Ward Named Manchester Interim Dean
April 28, 2010
University Professor and Provost John Aber announced the appointment of Professor Sally Ward as interim dean of UNH Manchester effective July 1, 2010, for a two-year term.
Ward, professor of sociology at UNH and a senior faculty advisor in the Carsey Institute, has 30 years of experience teaching at UNH. She will assume the position currently held by Dean Kristin Woolever, who will leave Manchester to assume the presidency at Prescott College in Arizona July 1.
In his announcement, Aber noted that Ward has the ability to blend leadership, financial management, and a commitment to the university’s academic mission in Manchester and Durham. “Dean Woolever catalyzed growth in mission and responsiveness to the community during her tenure, and we are sorry that she is leaving us, but Dr. Ward is an established and respected leader with many connections to Manchester. She can maintain UNH Manchester’s momentum and position UNH in the region for the future while allowing the campus the opportunity to evaluate and plan.”
In her role as interim dean, Ward will be chief academic and administrative officer and maintain effective student services for more than 1,500 undergraduate and graduate students on campus.
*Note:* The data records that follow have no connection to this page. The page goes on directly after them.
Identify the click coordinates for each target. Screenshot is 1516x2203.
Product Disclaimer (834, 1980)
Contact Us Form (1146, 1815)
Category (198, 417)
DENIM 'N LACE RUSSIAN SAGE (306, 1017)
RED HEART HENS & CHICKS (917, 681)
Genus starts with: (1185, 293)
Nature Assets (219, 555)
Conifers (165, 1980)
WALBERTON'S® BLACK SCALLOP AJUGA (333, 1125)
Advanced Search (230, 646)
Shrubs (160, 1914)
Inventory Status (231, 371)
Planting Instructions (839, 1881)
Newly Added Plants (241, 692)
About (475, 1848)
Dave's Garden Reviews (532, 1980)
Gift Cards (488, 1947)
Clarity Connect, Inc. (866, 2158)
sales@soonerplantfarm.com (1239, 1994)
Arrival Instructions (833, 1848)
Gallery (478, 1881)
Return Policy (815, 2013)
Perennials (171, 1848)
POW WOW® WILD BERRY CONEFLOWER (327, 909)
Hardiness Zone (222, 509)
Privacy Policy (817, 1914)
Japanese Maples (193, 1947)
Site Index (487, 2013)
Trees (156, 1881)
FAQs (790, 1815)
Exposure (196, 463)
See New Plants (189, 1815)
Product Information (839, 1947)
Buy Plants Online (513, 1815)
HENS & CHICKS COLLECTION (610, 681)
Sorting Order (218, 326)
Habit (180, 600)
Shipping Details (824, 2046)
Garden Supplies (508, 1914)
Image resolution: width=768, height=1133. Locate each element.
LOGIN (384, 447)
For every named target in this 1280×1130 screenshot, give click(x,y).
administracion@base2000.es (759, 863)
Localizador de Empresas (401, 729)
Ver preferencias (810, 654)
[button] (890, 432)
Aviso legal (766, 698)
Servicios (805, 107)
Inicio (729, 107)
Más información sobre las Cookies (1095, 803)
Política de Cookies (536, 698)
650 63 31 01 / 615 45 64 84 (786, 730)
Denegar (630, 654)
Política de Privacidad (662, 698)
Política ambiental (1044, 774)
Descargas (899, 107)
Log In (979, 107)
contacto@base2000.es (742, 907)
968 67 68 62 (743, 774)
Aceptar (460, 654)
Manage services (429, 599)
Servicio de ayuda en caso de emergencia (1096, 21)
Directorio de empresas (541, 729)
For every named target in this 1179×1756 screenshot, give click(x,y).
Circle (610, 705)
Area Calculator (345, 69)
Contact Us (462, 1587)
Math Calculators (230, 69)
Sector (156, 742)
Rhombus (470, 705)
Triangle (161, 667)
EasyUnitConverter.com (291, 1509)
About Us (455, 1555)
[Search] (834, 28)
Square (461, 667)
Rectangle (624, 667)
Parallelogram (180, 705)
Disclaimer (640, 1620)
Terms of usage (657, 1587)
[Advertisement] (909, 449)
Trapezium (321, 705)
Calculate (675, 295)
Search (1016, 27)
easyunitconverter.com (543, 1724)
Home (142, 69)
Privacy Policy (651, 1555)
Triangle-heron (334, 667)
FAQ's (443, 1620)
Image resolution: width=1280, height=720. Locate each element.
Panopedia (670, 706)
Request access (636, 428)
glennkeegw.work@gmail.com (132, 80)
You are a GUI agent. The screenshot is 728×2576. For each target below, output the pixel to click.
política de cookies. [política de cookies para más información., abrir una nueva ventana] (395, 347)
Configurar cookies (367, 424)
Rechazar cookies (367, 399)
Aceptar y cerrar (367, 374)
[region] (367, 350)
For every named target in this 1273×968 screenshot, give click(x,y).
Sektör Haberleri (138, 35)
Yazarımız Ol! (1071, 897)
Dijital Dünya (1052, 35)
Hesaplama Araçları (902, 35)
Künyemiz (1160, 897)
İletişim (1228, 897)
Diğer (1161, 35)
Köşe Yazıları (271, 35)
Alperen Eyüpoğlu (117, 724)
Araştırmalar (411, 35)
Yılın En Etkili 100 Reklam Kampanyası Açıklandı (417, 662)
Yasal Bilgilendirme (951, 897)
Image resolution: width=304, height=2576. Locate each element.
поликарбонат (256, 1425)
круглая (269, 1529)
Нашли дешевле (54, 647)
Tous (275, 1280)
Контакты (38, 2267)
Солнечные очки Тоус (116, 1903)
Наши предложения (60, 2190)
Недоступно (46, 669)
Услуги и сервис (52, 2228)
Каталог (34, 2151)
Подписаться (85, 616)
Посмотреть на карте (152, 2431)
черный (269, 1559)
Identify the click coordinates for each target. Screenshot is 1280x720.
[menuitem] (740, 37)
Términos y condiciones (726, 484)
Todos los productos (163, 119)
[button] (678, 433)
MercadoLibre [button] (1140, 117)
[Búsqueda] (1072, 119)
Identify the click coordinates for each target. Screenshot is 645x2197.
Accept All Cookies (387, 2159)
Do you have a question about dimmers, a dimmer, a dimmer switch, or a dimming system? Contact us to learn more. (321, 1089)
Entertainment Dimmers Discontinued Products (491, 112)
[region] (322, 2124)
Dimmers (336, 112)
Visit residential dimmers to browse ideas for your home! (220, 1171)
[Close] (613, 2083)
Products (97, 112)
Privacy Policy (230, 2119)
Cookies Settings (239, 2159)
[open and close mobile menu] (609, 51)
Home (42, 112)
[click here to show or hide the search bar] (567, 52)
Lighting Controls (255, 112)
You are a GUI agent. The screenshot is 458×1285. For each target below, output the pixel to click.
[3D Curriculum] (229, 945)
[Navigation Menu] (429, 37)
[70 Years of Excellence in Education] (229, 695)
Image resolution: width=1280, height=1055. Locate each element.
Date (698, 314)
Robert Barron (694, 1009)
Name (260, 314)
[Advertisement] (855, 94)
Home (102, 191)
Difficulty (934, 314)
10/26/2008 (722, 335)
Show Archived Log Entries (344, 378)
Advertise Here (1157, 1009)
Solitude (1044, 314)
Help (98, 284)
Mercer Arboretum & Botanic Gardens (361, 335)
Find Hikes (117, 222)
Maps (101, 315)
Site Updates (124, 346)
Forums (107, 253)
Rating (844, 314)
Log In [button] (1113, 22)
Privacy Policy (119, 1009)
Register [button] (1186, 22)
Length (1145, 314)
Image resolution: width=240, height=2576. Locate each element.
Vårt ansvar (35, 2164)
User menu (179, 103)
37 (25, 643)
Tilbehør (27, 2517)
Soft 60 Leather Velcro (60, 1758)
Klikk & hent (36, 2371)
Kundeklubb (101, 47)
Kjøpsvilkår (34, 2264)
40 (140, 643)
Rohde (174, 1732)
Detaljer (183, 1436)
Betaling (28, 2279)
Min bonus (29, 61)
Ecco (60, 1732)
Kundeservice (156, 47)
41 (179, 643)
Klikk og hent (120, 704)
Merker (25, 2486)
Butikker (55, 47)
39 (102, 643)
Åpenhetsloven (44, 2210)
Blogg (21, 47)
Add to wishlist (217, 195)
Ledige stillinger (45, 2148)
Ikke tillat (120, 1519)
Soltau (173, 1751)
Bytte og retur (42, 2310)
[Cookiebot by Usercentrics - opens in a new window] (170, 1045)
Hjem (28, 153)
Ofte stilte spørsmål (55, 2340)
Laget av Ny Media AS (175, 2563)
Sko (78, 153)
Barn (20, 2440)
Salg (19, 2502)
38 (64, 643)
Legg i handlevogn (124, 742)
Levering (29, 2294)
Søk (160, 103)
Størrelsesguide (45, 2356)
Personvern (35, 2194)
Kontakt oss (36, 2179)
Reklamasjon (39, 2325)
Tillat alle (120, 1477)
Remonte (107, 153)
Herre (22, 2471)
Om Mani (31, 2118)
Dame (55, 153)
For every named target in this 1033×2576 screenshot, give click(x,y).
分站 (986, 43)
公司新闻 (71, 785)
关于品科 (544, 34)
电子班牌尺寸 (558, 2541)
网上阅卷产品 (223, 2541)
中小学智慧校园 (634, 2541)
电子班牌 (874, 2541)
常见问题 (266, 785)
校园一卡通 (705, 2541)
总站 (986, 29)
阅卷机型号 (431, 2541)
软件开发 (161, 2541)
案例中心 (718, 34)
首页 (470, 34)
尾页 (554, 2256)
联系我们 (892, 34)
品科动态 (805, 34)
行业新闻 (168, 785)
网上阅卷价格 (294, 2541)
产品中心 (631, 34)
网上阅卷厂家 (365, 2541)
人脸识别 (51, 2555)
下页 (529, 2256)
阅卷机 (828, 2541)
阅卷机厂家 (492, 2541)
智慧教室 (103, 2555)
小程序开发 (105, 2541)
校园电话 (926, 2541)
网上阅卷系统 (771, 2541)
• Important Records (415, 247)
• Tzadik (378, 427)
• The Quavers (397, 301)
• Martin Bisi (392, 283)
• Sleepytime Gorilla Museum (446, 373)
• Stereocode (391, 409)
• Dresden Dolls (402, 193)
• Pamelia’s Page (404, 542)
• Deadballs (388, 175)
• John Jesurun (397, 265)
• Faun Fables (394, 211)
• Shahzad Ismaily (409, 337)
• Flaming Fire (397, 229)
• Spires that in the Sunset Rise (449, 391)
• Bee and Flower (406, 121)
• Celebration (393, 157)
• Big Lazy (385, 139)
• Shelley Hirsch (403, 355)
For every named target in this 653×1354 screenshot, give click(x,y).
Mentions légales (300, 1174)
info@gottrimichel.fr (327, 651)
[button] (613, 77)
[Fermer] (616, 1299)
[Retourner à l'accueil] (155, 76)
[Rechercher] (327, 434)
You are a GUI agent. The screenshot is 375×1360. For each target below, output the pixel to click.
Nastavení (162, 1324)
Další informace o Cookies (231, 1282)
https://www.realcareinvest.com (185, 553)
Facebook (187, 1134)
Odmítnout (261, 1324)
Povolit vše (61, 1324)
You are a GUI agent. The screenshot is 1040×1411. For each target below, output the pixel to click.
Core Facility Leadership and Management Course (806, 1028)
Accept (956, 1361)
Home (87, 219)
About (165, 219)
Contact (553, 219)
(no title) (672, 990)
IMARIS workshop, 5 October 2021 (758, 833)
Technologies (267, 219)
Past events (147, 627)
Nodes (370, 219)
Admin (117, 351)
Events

A search for the permanent dean is expected to begin in the next academic year.
“I am very excited about this opportunity to work with colleagues at UNH Manchester to further their accomplishments and contributions to the community and to the university’s mission,” said Ward. “I have deep substantive interests in urban sociology, so it seems especially appropriate for me to take on this role at our urban campus. I very much look forward to the next two years.”
Ward holds a bachelor’s from the University of Maryland and a master’s and Ph.D. from Brown University. Ward is known for her ability to balance an active research program with a strong commitment to students and to the welfare of the UNH community at large. She served as associate dean of the College of Liberal Arts for two years and served as chair of the sociology department on two occasions for nearly 10 years. Her recent research has focused on unwanted sexual experiences, how housing contributes to poverty, and access to affordable food among New Hampshire families.